2. Lemongrass chicken vermicelli bowls
Chicken + Marinade:
1 lb. Boneless Skinless Chicken Thighs
2 Shallots, sliced
2 Garlic Cloves, finely chopped
1 Tbsp Fish Sauce
2 tsp Soy Sauce
2 Tbsp Avocado Oil
2 Stalks Lemongrass
1/2 tsp Pepper
1/4 tsp Kosher Salt
2 Tbsp Sugar
Sauce:
1/2 Cup Warm Water
2 Tbsp Fish Sauce
2 Tbsp Sugar
2 Tbsp Fresh Lime Juice
2 Garlic Cloves, finely chopped
Bowls:
6 oz. Vermicelli Noodles
Romaine, sliced
Cucumber, sliced
Fresh Mint Leaves
Peanuts, chopped
Sriracha, for serving
2 Scallions,
Discard the top two thirds of the lemongrass as well as one inch at the bottom; peel off the tough outer layer and then smash with a meat mallet (or something heavy) and cut into 1” pieces that will be easy to remove later
Place the lemongrass in a bowl with the chicken and the rest of the ingredients for the marinade; mix until evenly coated and marinate for at least 2 hours up to overnight (the longer the better!)
Mix together the ingredients for the sauce and set aside.
Bring a pot of salted water to a boil. Boil the vermicelli noodles for ~5 mins (or according to package directions) then strain and rinse with cool water; assemble the noodle bowls with vermicelli, romaine, cucumber, carrot, mint.
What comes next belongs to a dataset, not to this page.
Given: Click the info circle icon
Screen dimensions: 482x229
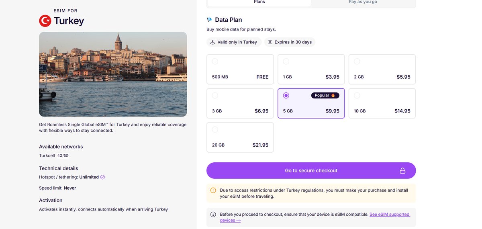Looking at the screenshot, I should (x=213, y=215).
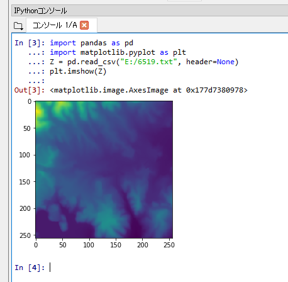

Preheat a pan over medium high; remove large pieces of lemongrass and shallots from the chicken and drip off excess marinade; add 2 tsp oil and sear chicken 5-6 mins per side (10-12 mins total) until internal temp reaches 165F then remove from the pan
Slice the chicken and serve it on top of the noodle bowls with peanuts, and sauce on top; serve with sriracha and enjoy!